The Dragon’s Grip: China’s Expanding Influence in Ethiopia and Kazakhstan

The Shadow of Sanctions

The threat of US sanctions now looms over influential figures in both Ethiopia and Kazakhstan, countries increasingly drawn into China’s orbit. In Kazakhstan, the focus is on Timur Kulibaev, a powerful oligarch and board member of Gazprom, long regarded as Beijing’s preferred gateway into the country. Reports suggest he has benefited extensively from Chinese-backed projects, including allegations—published by the Financial Times in December 2020—that tens of millions of dollars were siphoned from gas pipeline loans. Yet China’s indifference to such revelations points to a deeper, systemic culture of corruption.

While Western oil majors are scaling back their exposure, Beijing’s investments—over $27 billion, half in Kazakhstan’s oil and gas sector—continue to expand. Kulibaev, his protégés and associates may soon find themselves targeted by US lawmakers intent on checking China’s advance.

Ethiopia in the Dragon’s Shadow

If Kazakhstan highlights elite capture, Ethiopia illustrates China’s strategy of economic saturation. By June 2020, Chinese firms had sunk investments into more than 1,000 Ethiopian projects. Trade between the two nations has surged from just $100 million in 2002 to $3 billion by 2014. Yet the balance is heavily skewed: China exports nearly ten times more to Ethiopia than it imports, draining the African nation’s foreign exchange reserves.

In 2018, Ethiopia attempted to offset these losses by opening state-owned enterprises—telecoms, airlines, shipping, electricity—to private and foreign investment. But rather than diversify the investor base, these reforms allowed China to consolidate its dominance. In 2019 alone, Chinese companies signed 346 new contracts worth $2.7 billion.

Imported Labour, Exported Profits

Ethiopia hoped that Chinese projects would generate local employment. Instead, Beijing imported over 4,000 workers to join the 8,000 already in the country. For many Ethiopians, this has sharpened resentment, fuelling protests reminiscent of those in Pakistan’s Balochistan against the China–Pakistan Economic Corridor. In Tigray, attacks by the Tigray People’s Liberation Front (TPLF) have targeted Chinese-backed factories and industrial parks, underscoring the growing perception of China as an occupying force.

Control Through Infrastructure

China’s imprint on Ethiopia is near-total. From highways, railways and pipelines to hydropower and communications, Chinese firms dominate the infrastructure landscape.
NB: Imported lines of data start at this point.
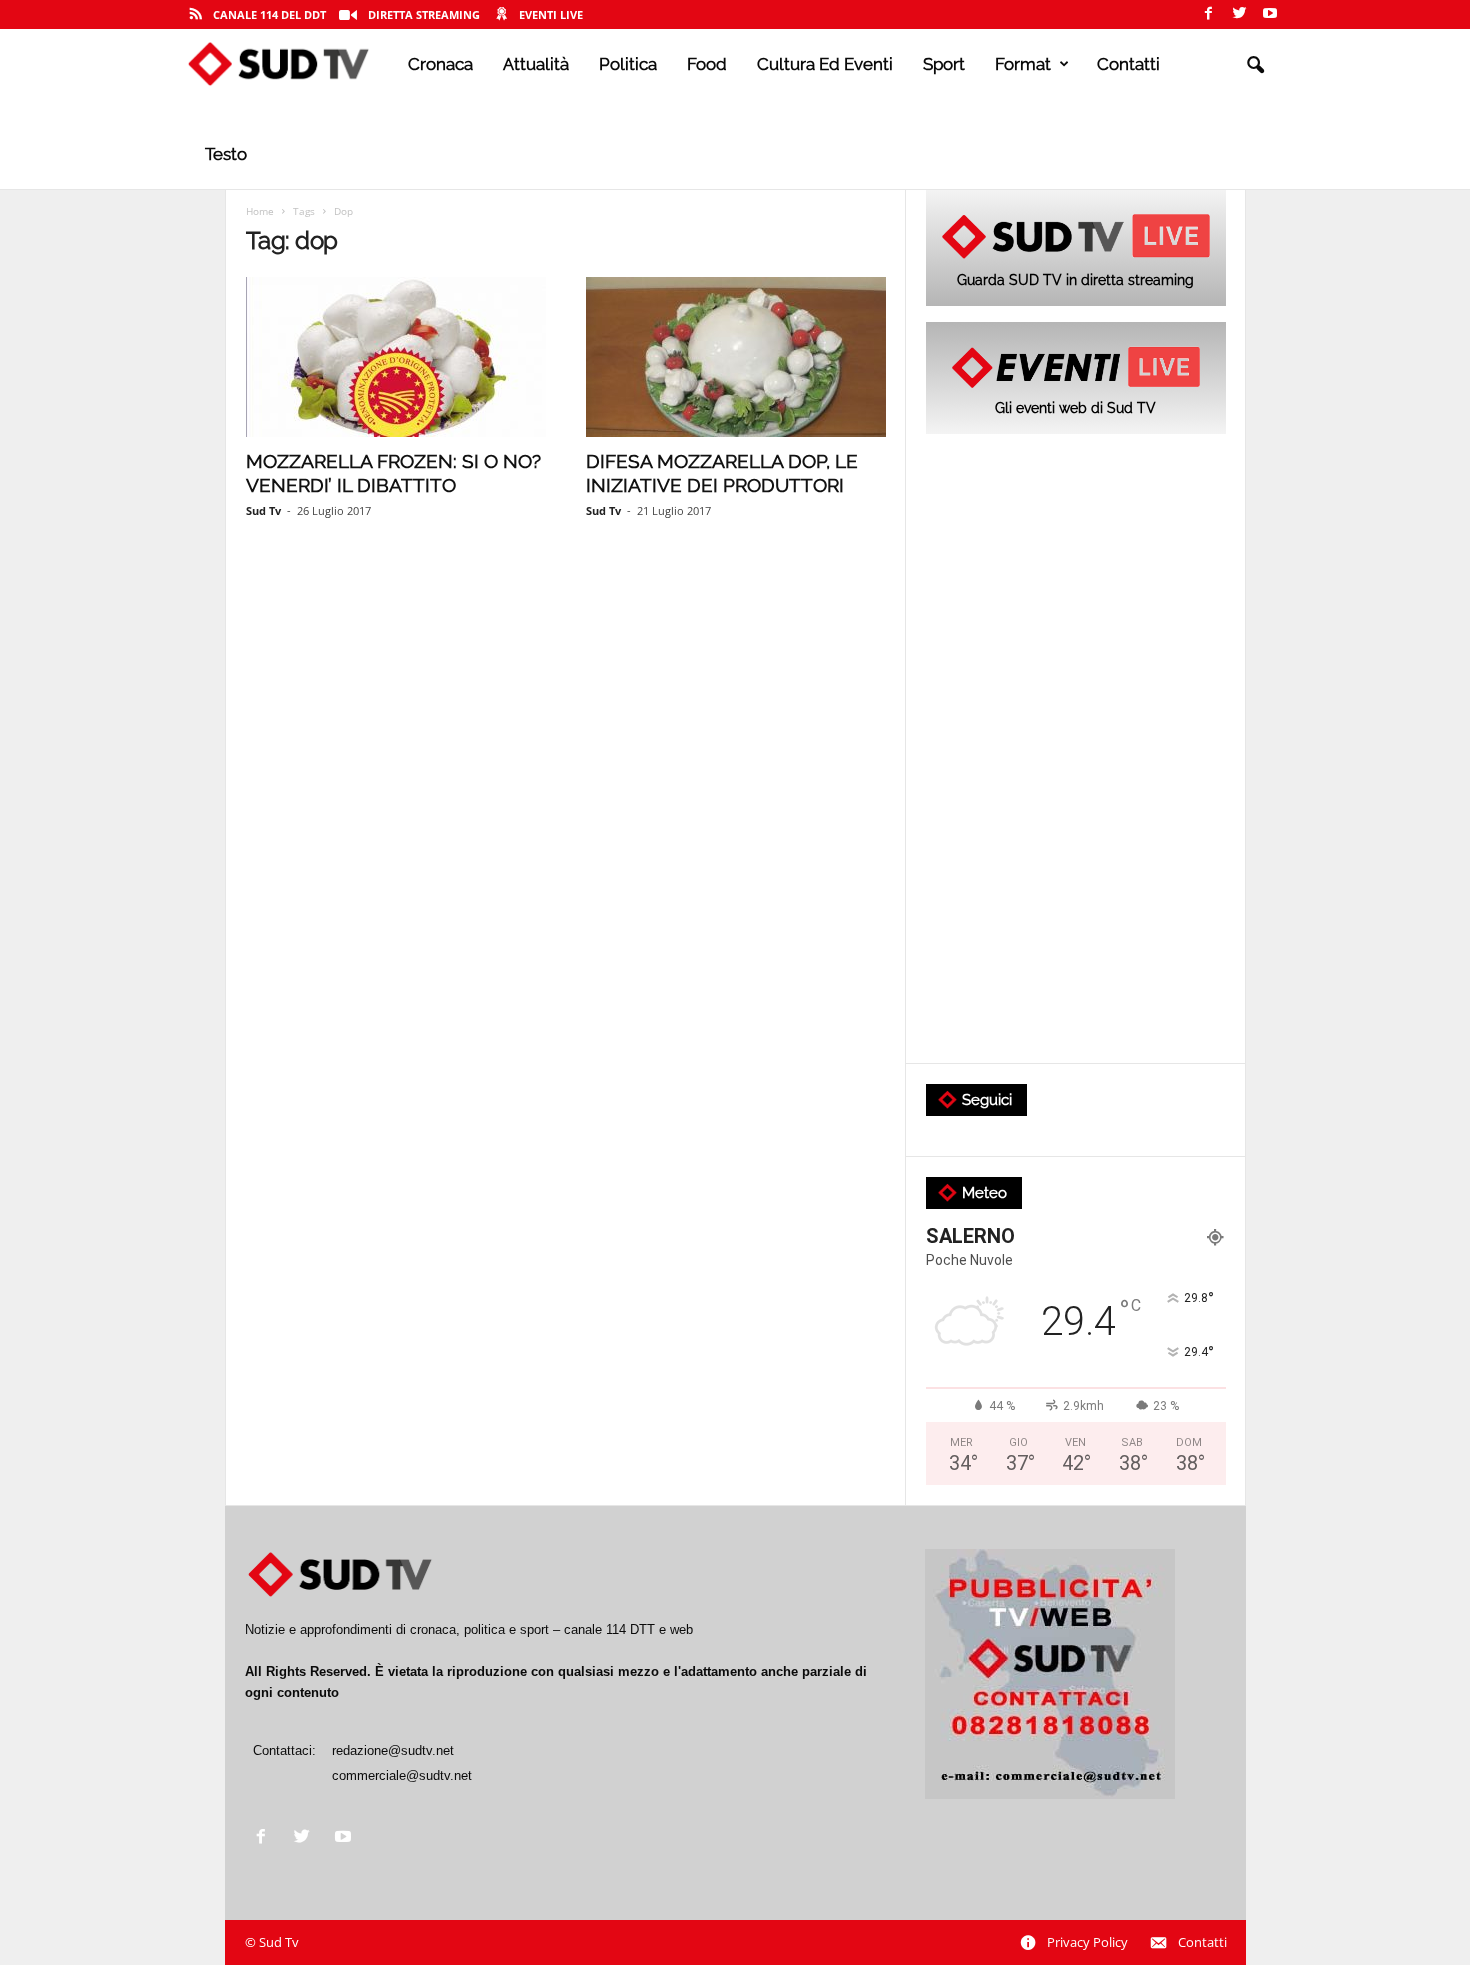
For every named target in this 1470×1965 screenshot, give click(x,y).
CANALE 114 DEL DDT (269, 14)
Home (260, 211)
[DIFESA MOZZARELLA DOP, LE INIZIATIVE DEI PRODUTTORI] (736, 357)
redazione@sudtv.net (393, 1750)
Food (707, 64)
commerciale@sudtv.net (402, 1775)
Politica (628, 64)
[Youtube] (1270, 14)
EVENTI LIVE (551, 14)
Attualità (536, 64)
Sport (944, 64)
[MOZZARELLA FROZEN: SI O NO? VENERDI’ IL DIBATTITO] (396, 357)
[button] (1255, 66)
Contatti (1128, 64)
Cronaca (440, 64)
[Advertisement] (1076, 750)
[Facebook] (1208, 14)
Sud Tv (263, 510)
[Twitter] (1239, 14)
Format (1023, 64)
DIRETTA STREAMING (424, 14)
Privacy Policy (1087, 1942)
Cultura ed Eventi (825, 64)
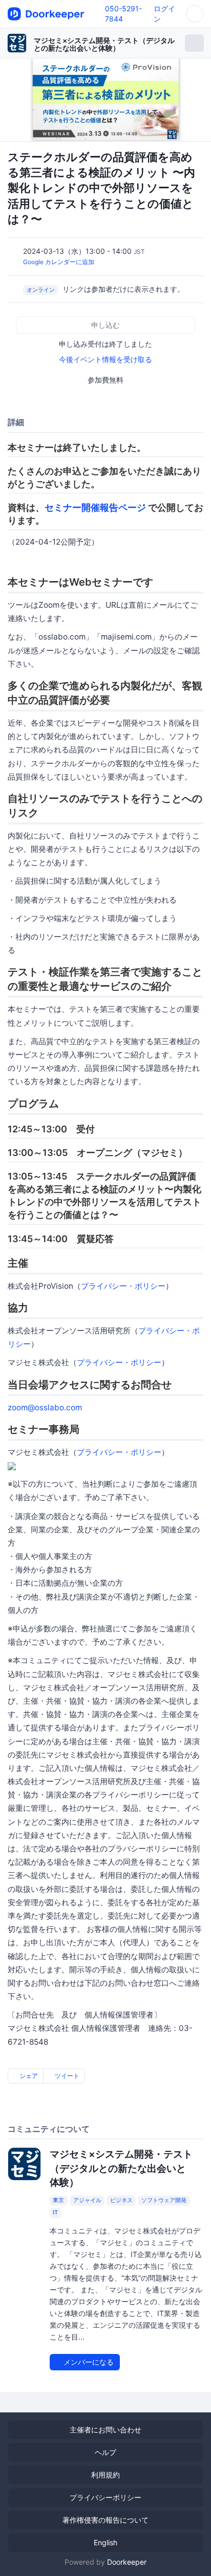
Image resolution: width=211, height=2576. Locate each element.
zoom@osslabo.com (45, 1407)
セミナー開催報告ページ (95, 507)
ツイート (66, 2076)
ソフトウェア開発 (163, 2200)
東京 (58, 2200)
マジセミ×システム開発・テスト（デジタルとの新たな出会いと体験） (104, 44)
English (105, 2542)
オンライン (41, 289)
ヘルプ (105, 2452)
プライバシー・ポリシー (123, 1286)
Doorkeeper (126, 2562)
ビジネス (121, 2200)
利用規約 (105, 2474)
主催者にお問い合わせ (105, 2429)
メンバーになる (87, 2362)
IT (55, 2212)
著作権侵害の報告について (105, 2519)
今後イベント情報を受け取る (105, 359)
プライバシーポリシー (105, 2497)
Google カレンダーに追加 (58, 262)
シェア (28, 2076)
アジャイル (87, 2200)
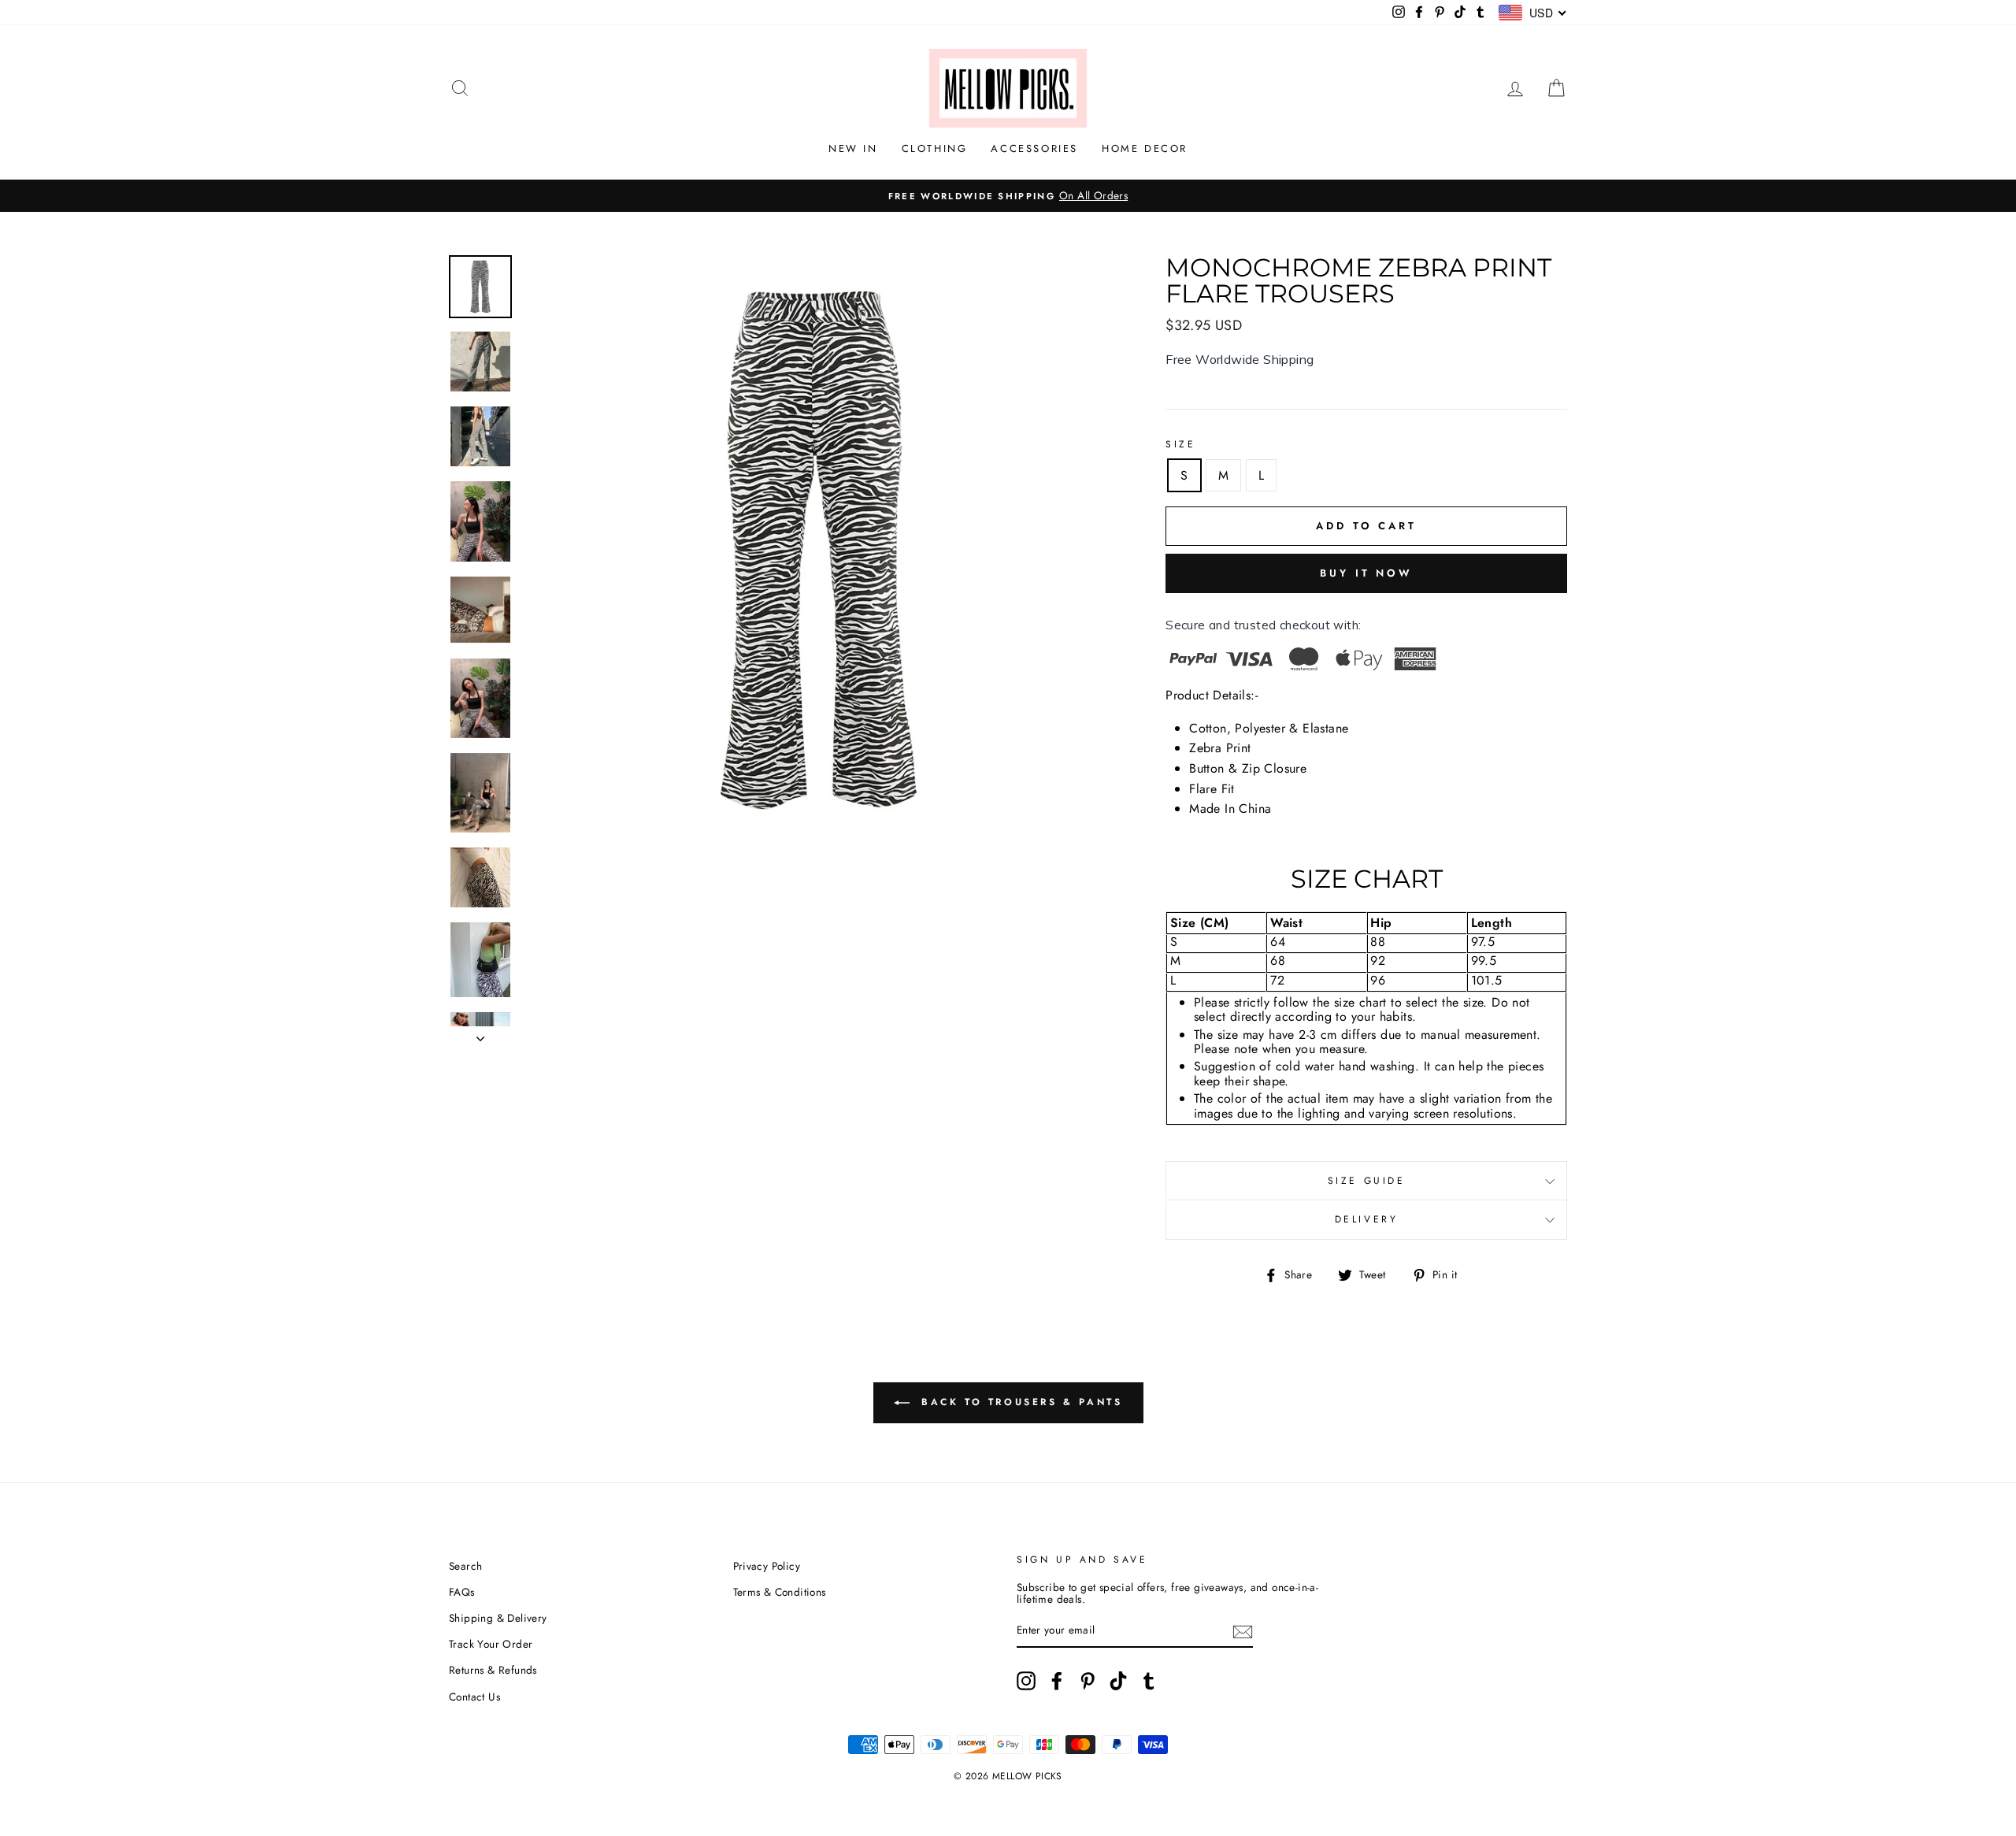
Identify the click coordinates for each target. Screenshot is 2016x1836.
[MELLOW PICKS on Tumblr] (1149, 1680)
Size (1180, 444)
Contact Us (474, 1696)
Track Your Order (490, 1644)
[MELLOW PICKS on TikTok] (1118, 1680)
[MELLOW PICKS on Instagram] (1026, 1680)
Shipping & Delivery (498, 1618)
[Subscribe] (1242, 1630)
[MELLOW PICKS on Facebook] (1056, 1680)
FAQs (462, 1592)
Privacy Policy (767, 1566)
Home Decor (1145, 148)
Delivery (1367, 1219)
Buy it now (1366, 573)
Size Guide (1367, 1181)
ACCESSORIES (1034, 148)
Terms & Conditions (779, 1592)
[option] (1008, 196)
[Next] (480, 1034)
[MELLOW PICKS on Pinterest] (1087, 1680)
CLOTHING (935, 148)
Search (465, 1566)
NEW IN (853, 148)
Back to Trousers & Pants (1019, 1402)
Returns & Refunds (493, 1670)
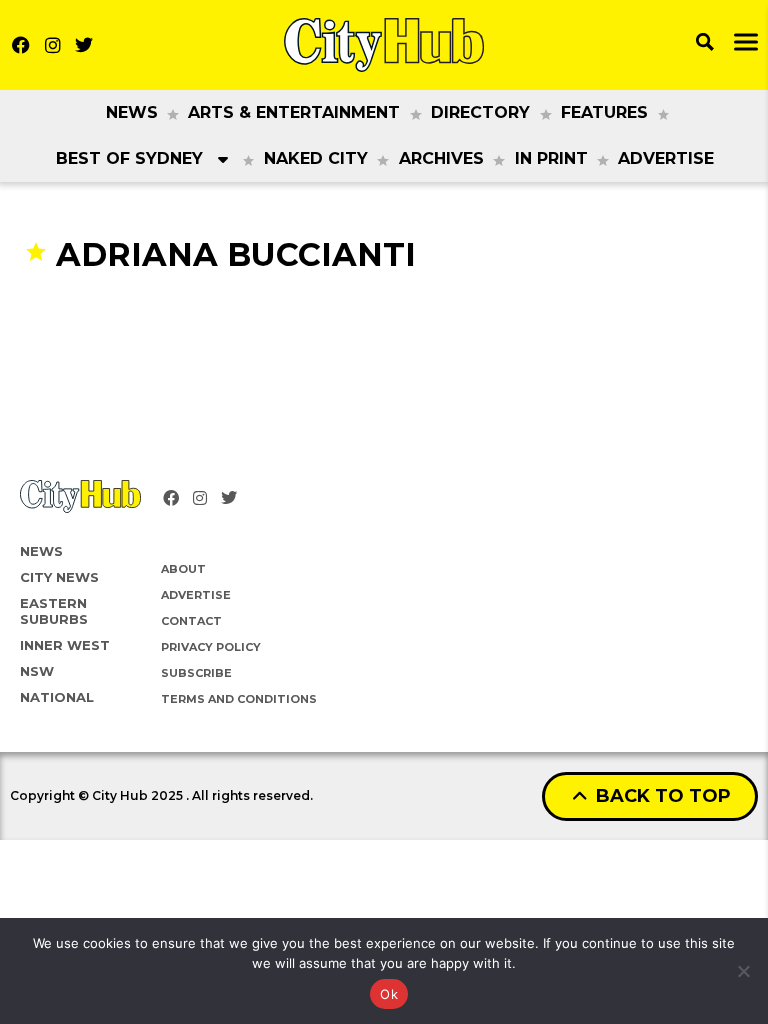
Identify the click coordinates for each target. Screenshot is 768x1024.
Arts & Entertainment (294, 112)
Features (604, 112)
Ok (389, 994)
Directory (480, 112)
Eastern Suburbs (54, 611)
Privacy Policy (211, 647)
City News (59, 577)
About (183, 569)
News (132, 112)
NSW (37, 671)
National (57, 697)
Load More (384, 313)
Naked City (316, 158)
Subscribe (196, 673)
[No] (743, 971)
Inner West (65, 645)
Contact (191, 621)
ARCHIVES (441, 158)
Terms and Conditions (239, 699)
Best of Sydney (129, 158)
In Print (551, 158)
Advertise (666, 158)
Their use of low-grade materials and imported designs has deepened Ethiopia’s dependence on Beijing for maintenance and repairs.

The Mekelle City water supply project is a case in point: China provided loans covering 85 per cent of costs, ensuring long-term leverage over critical utilities. Meanwhile, Beijing actively sought to stall or displace competing projects supported by the African Development Bank, Italy and France.

Security, Espionage and Surveillance

China’s reach extends beyond economics. Ethiopia is a discreet buyer of Chinese arms—from artillery and armoured vehicles to long-range missiles—while its officers receive training in China. Telecommunications projects, often executed by Huawei and ZTE, raise further alarm. Huawei, widely accused of acting as a conduit for Chinese state surveillance, built the African Union headquarters network in Addis Ababa, later discovered to be secretly transmitting data to Shanghai.

Across Africa, Chinese-built government buildings and telecom networks—190 and 14 respectively—embed vulnerabilities ripe for exploitation by Beijing’s intelligence apparatus.

Tourism or Trojan Horse?

China also projects influence through the movement of its people. More than 2.5 million Chinese nationals enter Ethiopia annually, ostensibly as tourists. Yet many pursue business expansion, embedding themselves in strategic sectors and extending Beijing’s grip.

A Familiar Pattern

Ethiopia is not alone. Across Africa, China replicates the same formula: debt-financed infrastructure, imported labour, technology with built-in dependencies, and elite capture through strategic loans. Kazakhstan’s energy sector shows how this model can also bind resource-rich states in Central Asia.

The Price of Dependency

Beijing’s defenders argue that such investments fill critical gaps left by Western disengagement. Yet the costs are mounting: loss of sovereignty, the hollowing of local industry, and the steady erosion of strategic independence. As Ethiopia’s MoU with China’s Belt and Road Initiative has shown, signing on to Beijing’s promises often means signing away autonomy.

Conclusion

Whether in Africa or Central Asia, China’s approach is consistent: strategic investment tied to control, influence anchored in debt, and sovereignty traded for short-term gain. For Ethiopia and Kazakhstan, the question is no longer whether the Dragon is advancing—but whether either nation can prevent being swallowed whole.